Debt and other liabilities become risky for a business when it cannot easily fulfill those obligations, either with free cash flow or by raising capital at an attractive price. Part and parcel of capitalism is the process of 'creative destruction' where failed businesses are mercilessly liquidated by their bankers. While that is not too common, we often do see indebted companies permanently diluting shareholders because lenders force them to raise capital at a distressed price. Of course, plenty of companies use debt to fund growth, without any negative consequences. When we think about a company's use of debt, we first look at cash and debt together.

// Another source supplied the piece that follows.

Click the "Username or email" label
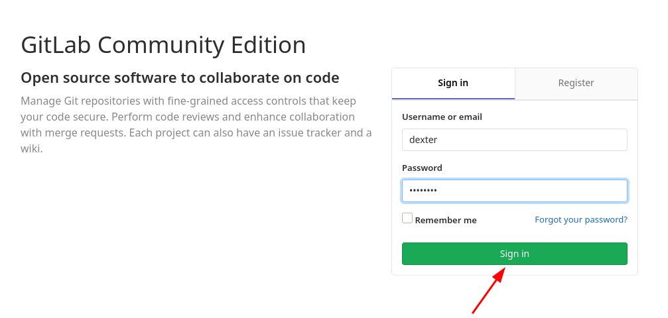The height and width of the screenshot is (318, 668). tap(442, 117)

Check out our latest analysis for Mercor
What Is Mercor's Net Debt?
As you can see below, Mercor had zł68.6m of debt at September 2020, down from zł77.6m a year prior. However, it does have zł30.4m in cash offsetting this, leading to net debt of about zł38.2m.
How Strong Is Mercor's Balance Sheet?
We can see from the most recent balance sheet that Mercor had liabilities of zł108.5m falling due within a year, and liabilities of zł73.3m due beyond that. Offsetting this, it had zł30.4m in cash and zł91.4m in receivables that were due within 12 months. So its liabilities outweigh the sum of its cash and (near-term) receivables by zł60.0m.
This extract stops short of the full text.